A benefit of a more philosophical ethical approach is that an imaginative author can often pluck problems from the realm of the unknown and bring them into the realm of the known unknown, at least. Here are some junior high school-level examples: suppose some mad genius or company really invents robot warriors, or an AI that could bring about the "singularity," surpassing human intelligence by orders of magnitude — what are the ethical choices they ought to consider?

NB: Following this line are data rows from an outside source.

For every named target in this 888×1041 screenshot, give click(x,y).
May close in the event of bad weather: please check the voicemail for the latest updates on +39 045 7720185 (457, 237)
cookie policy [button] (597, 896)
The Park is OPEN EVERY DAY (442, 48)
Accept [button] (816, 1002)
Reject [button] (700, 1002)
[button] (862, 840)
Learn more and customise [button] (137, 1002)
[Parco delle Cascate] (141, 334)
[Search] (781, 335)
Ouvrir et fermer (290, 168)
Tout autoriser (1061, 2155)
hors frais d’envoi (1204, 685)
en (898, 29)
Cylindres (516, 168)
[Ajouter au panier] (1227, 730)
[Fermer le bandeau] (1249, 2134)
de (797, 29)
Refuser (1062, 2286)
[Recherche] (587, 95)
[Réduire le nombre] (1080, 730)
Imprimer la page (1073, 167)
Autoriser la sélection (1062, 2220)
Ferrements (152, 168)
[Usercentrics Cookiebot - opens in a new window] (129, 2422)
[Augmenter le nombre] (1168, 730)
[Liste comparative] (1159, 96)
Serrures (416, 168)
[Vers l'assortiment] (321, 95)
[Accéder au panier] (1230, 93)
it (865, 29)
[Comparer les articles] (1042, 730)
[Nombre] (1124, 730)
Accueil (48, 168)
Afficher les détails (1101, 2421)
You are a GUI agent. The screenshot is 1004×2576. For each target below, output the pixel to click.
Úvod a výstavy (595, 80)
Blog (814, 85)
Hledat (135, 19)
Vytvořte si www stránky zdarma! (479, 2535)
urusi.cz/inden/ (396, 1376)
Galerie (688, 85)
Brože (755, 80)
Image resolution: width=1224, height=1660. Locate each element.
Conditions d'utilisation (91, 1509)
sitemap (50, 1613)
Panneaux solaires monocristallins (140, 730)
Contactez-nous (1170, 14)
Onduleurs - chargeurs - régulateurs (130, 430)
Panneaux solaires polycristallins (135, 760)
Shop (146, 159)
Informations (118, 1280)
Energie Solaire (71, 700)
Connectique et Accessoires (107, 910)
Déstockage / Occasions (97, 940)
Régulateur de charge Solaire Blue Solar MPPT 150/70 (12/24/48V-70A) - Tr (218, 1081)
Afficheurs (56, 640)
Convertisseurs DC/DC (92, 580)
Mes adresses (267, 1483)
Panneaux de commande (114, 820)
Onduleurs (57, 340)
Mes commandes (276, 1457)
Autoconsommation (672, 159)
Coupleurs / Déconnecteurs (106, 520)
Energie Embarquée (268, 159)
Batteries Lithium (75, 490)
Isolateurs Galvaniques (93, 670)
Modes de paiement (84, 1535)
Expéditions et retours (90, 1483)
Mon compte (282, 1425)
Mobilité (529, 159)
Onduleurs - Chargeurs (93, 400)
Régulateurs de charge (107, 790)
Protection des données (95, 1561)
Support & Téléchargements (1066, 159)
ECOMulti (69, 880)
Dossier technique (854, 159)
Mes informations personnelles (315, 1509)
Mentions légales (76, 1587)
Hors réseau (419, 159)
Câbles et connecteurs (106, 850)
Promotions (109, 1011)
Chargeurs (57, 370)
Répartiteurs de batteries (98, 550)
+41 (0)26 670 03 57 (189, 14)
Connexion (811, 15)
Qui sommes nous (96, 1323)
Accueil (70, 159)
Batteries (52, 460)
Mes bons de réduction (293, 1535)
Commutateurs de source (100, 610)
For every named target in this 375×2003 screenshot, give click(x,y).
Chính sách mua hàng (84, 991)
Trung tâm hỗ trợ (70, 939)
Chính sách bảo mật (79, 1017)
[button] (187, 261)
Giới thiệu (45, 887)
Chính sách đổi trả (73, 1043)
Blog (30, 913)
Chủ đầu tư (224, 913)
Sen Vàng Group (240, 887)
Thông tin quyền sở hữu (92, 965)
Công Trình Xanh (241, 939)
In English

Suppose someone invents some new creature or microbe in her bathtub and thinks it would be fun to release it into the wild? How do we deal with the fact that many inventors are loners, and far from the reach of governance institutions? In fact, people are really trying to do such things, so these aren't idle questions. As SJ herself points out, experts often cop out on these questions with expressions like "But that seems unlikely for now": she notes that "silenced in this account is the what-if question" (@252).

She's right, and yet I felt that this book often wound up doing the same thing, without even raising the questions it was dodging. Movies like Scarlett Johansson's "Her" and TV shows like "Person of Interest" actually do a better job of considering the ethical issues I was hoping to see more soberly discussed here. And even some here-and-now examples, such as private drones, military drones, and driverless cars, don't get analyzed — perhaps because there hasn't yet been a lawsuit about them.

Nonetheless, SJ does at least graze some of these issues when, near the end of the book, she comes up with the terrific expression "inequality of anticipation" (@256): this captures the idea that the world's poor are unjustly expected to accept that "what the rich invented to fit their circumstances remains the gold standard for what the poor should need and want, only with fewer features, less sensory appeal, and possibly less likelihood of serving as platforms for autonomous development" (@257). It's typical of the book's wonkish style, though, that at the end of this passage SJ cites to an academic article by another scholar in a volume SJ co-edited in 2015: apparently at the Kennedy School they don't read Ivan Illich, who set forth the same idea clearly and passionately in his classic Tools for Conviviality, more than 40 years earlier.

The book has endnotes, but no list of references. If you're a student of technology policy, you might find this book right up your alley. For me, though, the final chapter, with its brief flashes of ethical philosophy and energetic advocacy, was something like the introduction to the book I had been hoping to read.